7. Your gut may need a health boost
Our colon is home to trillions of bacteria which is good. We need these little guys as they are vital to helping us digest our food that the stomach and small intestine were not able to, they help produce certain vitamins like vitamin K, and they help keep our immune system strong and functioning properly. These same bacteria also like to live in a relatively stable environment. But if the bacteria find their way into the small intestine, they break down nutrients into hydrogen and methane gases in a process called small intestine bacterial overgrowth (SIBO). And that means we suffer from the creation of these gases which can cause major boating and discomfort.
What can help with SIBO is to use antibiotics to eliminate excess bacteria in the small intestine or probiotics is another option that may help to promote gut health and bowel regularity.
8. You’re eating too many zero- or low-calorie sweeteners
Those zero and artificial sweeteners may taste similar to the real deal but they may leave you feeling not so sweet – many can lead to excess gas, cramping, and bloating. Our bodies can only break down one-third of sugar alcohols like maltitol, sorbitol, or mannitol, which causes tummy distress. It is advisable to stay away from sugar-free candies, chocolate or other foods containing these substances if you notice these symptoms.

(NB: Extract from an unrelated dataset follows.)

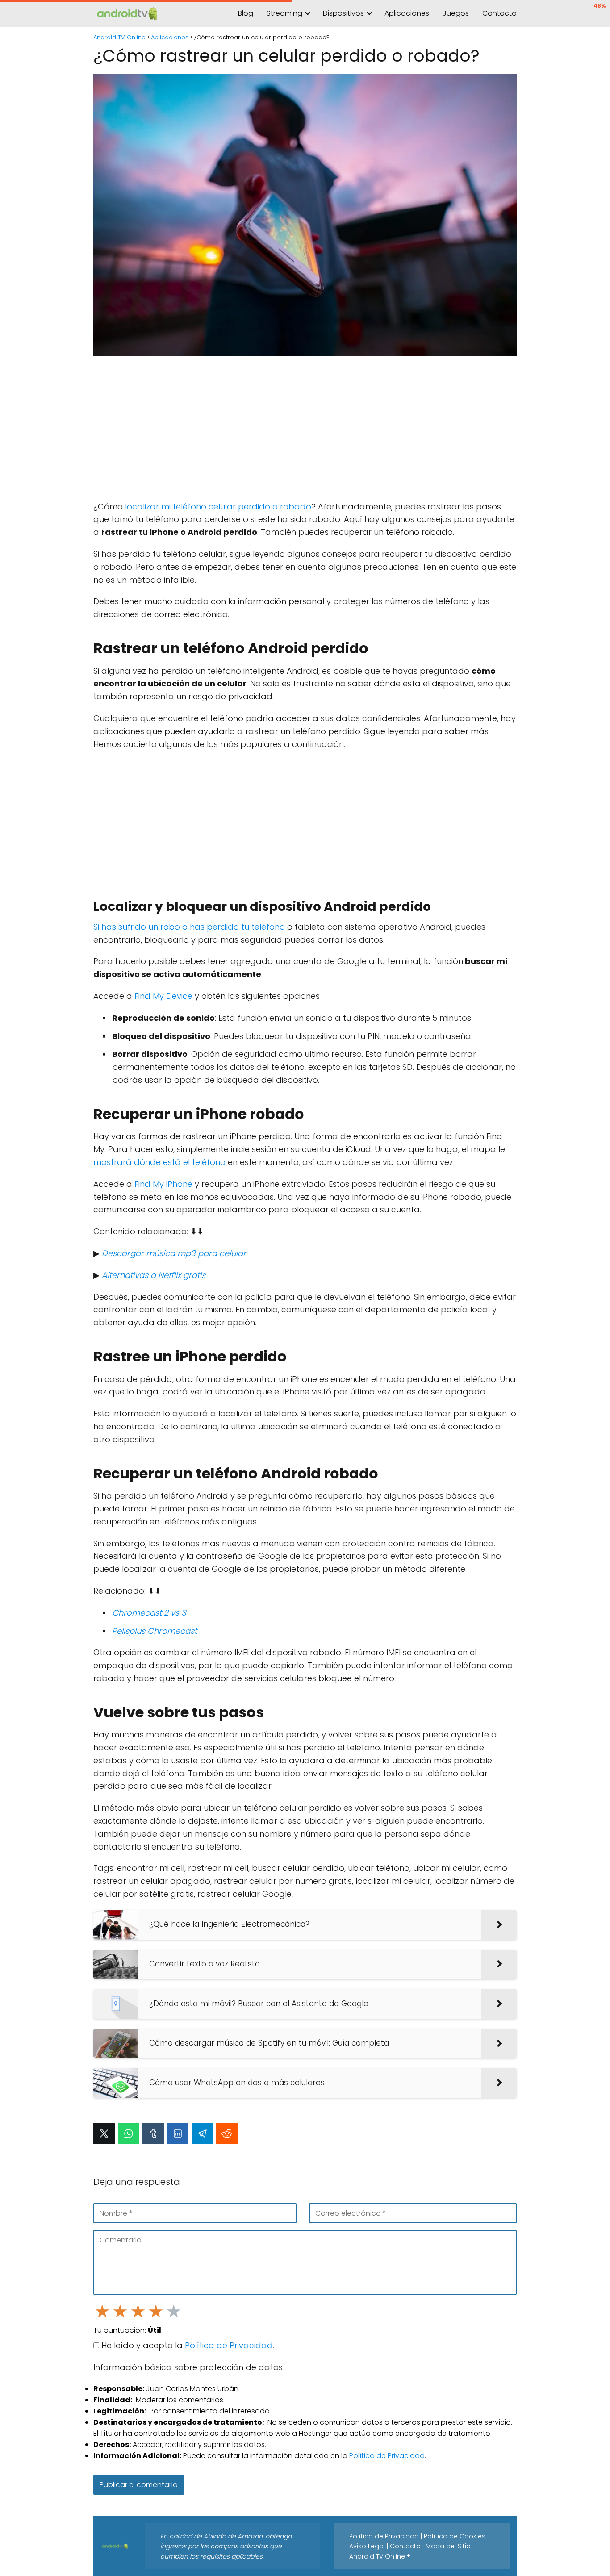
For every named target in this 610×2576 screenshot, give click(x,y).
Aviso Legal (367, 2546)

9. Trying to increase fiber too quickly
We often hear to increase fiber intake to prevent constipation and other ailments, but adding too much too fast can cause discomfort. While consuming more fiber (between 25-30 grams a day is advisable) is a healthy thing to do, to avoid possible gassiness, increase fiber slowly over the course of several weeks and not all at one time. Let your body get used to the extra fiber gradually and you’ll be glad you did.